## [Required action 1]
Render the two entries that follow the dopiaza recipe as a JSON list of strings, one string per line, skipping blank lines and leaving out the pictures.

## [Extract provided]
------------------------------

Vegetable Dopiaza

I used to love the dopiaza at my local curry house (before I went vegan and before it closed down) so I thought it was high time I made my own.

But, doing a little research online I found that ‘dopiaza’ doesn’t mean a certain type of flavour (ie: mix of spices) but rather ‘twice onions’, so was more a way of preparing the food as opposed to a list of ingredients. Well, that to me was license to do pretty much whatever I wanted; so away I went!

This is a surprisingly sweet yet mildly spicy recipe which I think you’ll enjoy. I’ve tried several spice mixes with different types of vegetable and I’ve found that the carrot and tomato with just a hint of after heat works best. See what you think.

vegetable dopiaza

(ingredients are listed in order of use, more or less)

------------------------------

## [Supplied data]
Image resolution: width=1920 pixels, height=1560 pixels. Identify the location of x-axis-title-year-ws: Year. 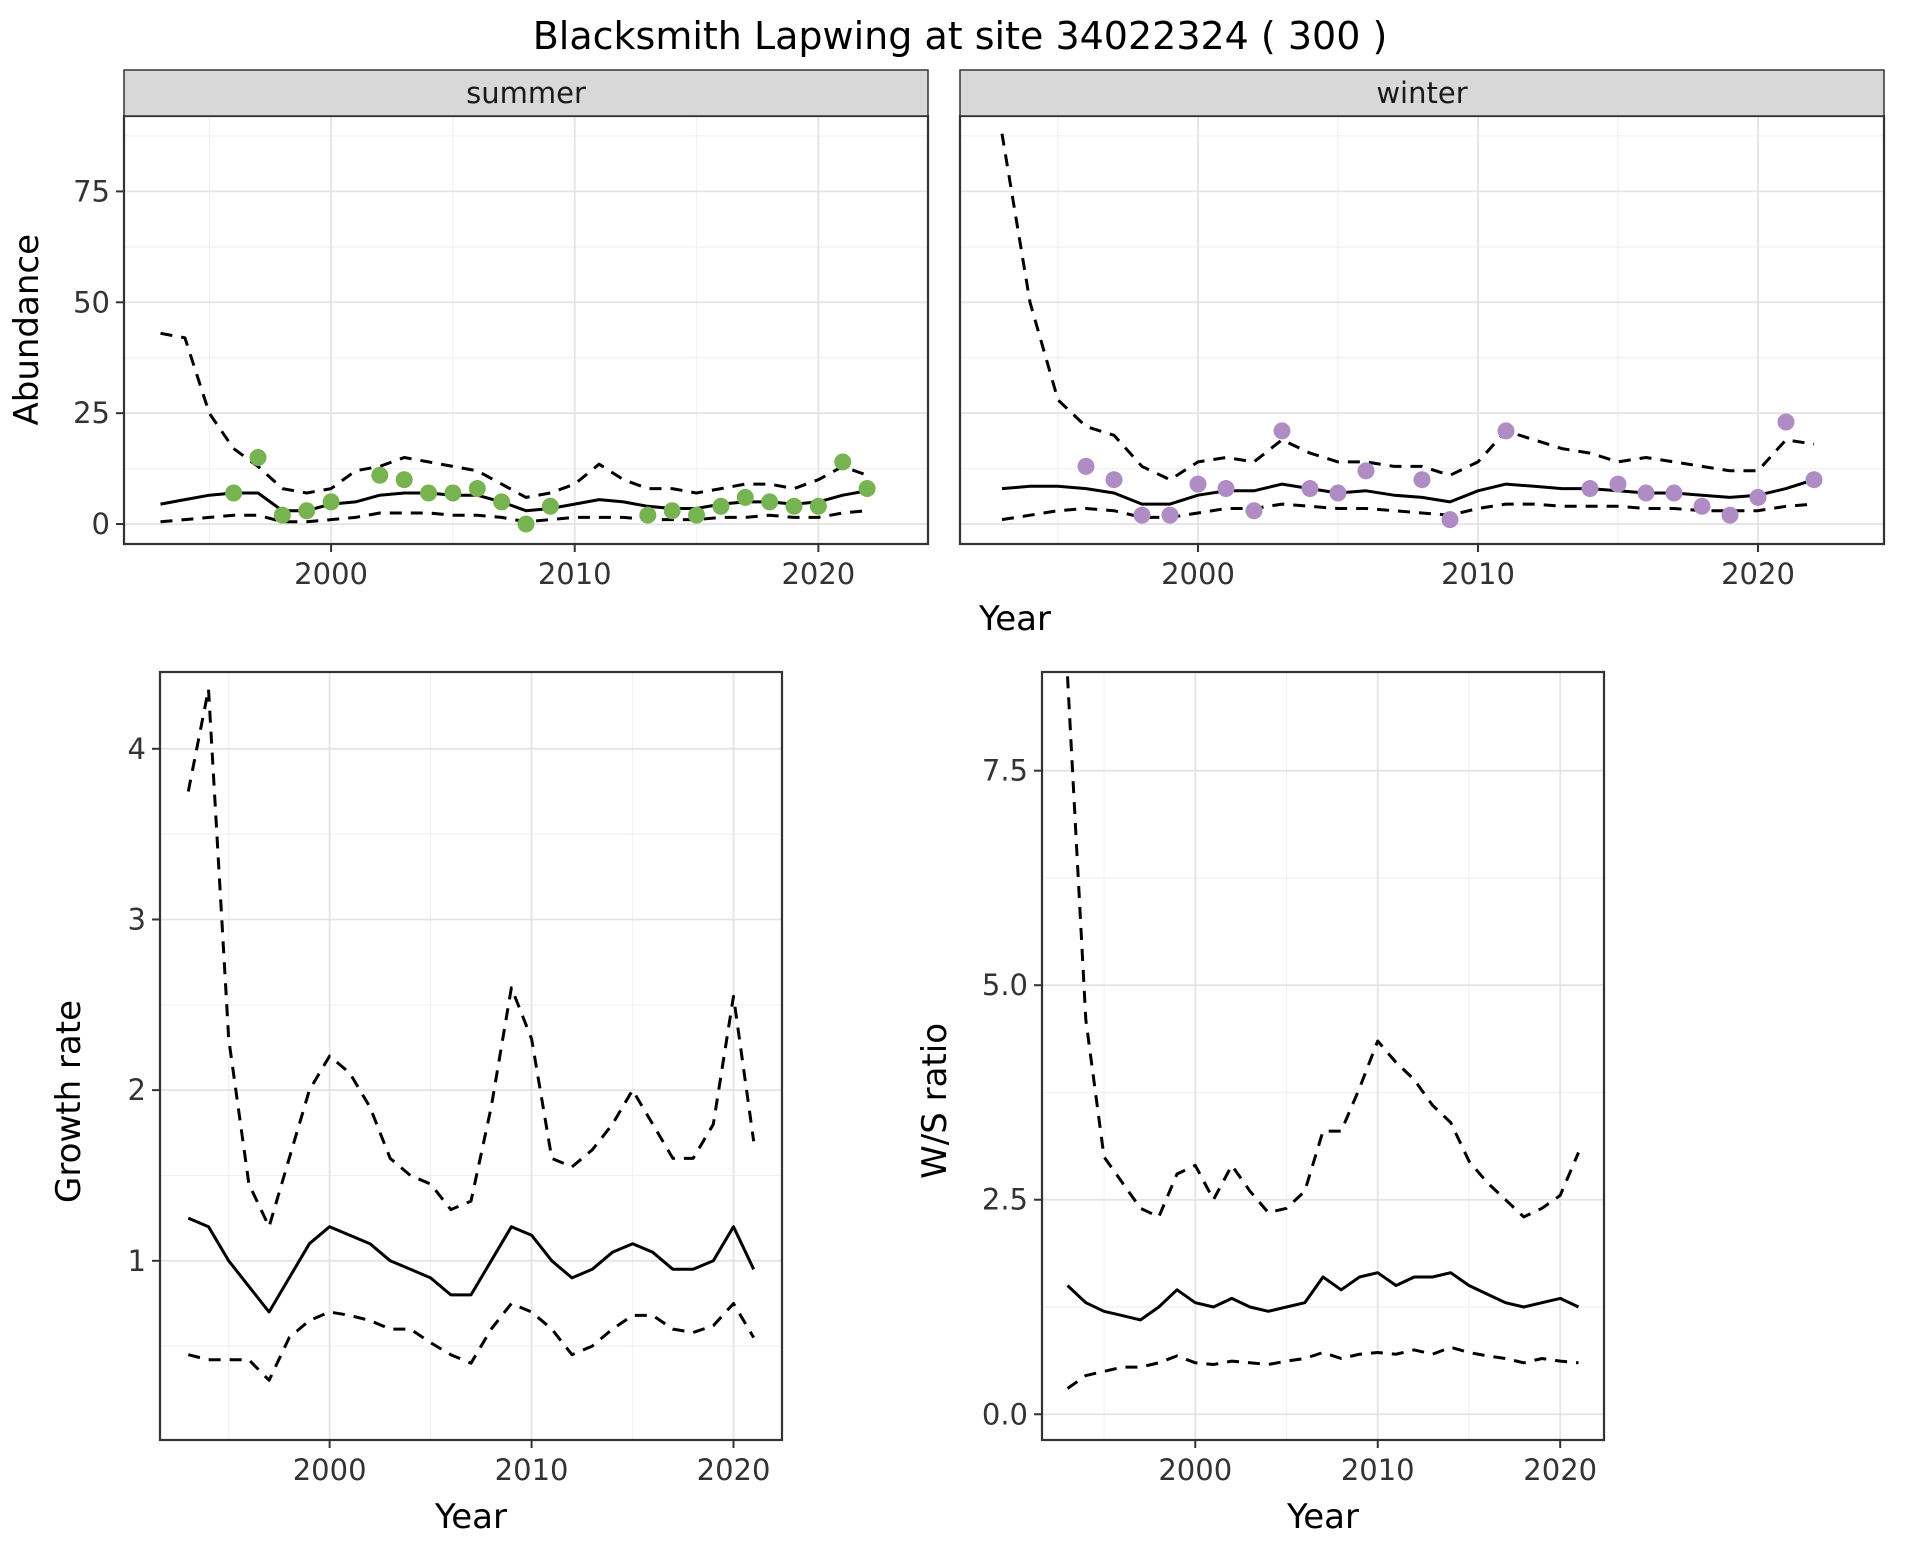
(1323, 1517).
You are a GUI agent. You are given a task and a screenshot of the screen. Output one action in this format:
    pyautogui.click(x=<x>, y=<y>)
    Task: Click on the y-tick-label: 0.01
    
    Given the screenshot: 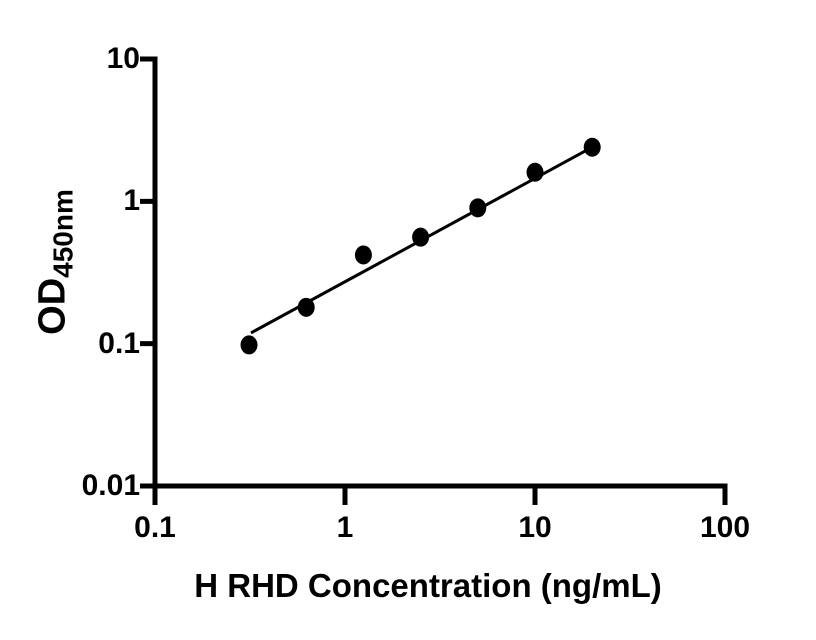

------------------------------

## [Required action 2]
Extract the stretch of the dopiaza recipe above from "But, doing a" through "more or less)", copied word for word.

## [Written answer 1]
[
  "Image resolution: width=1920 pixels, height=1560 pixels. Identify the location of x-axis-title-year-ws: Year. ",
  "(1323, 1517).",
  "You are a GUI agent. You are given a task and a screenshot of the screen. Output one action in this format:",
  "    pyautogui.click(x=<x>, y=<y>)",
  "    Task: Click on the y-tick-label: 0.01",
  "    Given the screenshot: "
]

## [Written answer 2]
But, doing a little research online I found that ‘dopiaza’ doesn’t mean a certain type of flavour (ie: mix of spices) but rather ‘twice onions’, so was more a way of preparing the food as opposed to a list of ingredients. Well, that to me was license to do pretty much whatever I wanted; so away I went!

This is a surprisingly sweet yet mildly spicy recipe which I think you’ll enjoy. I’ve tried several spice mixes with different types of vegetable and I’ve found that the carrot and tomato with just a hint of after heat works best. See what you think.

vegetable dopiaza

(ingredients are listed in order of use, more or less)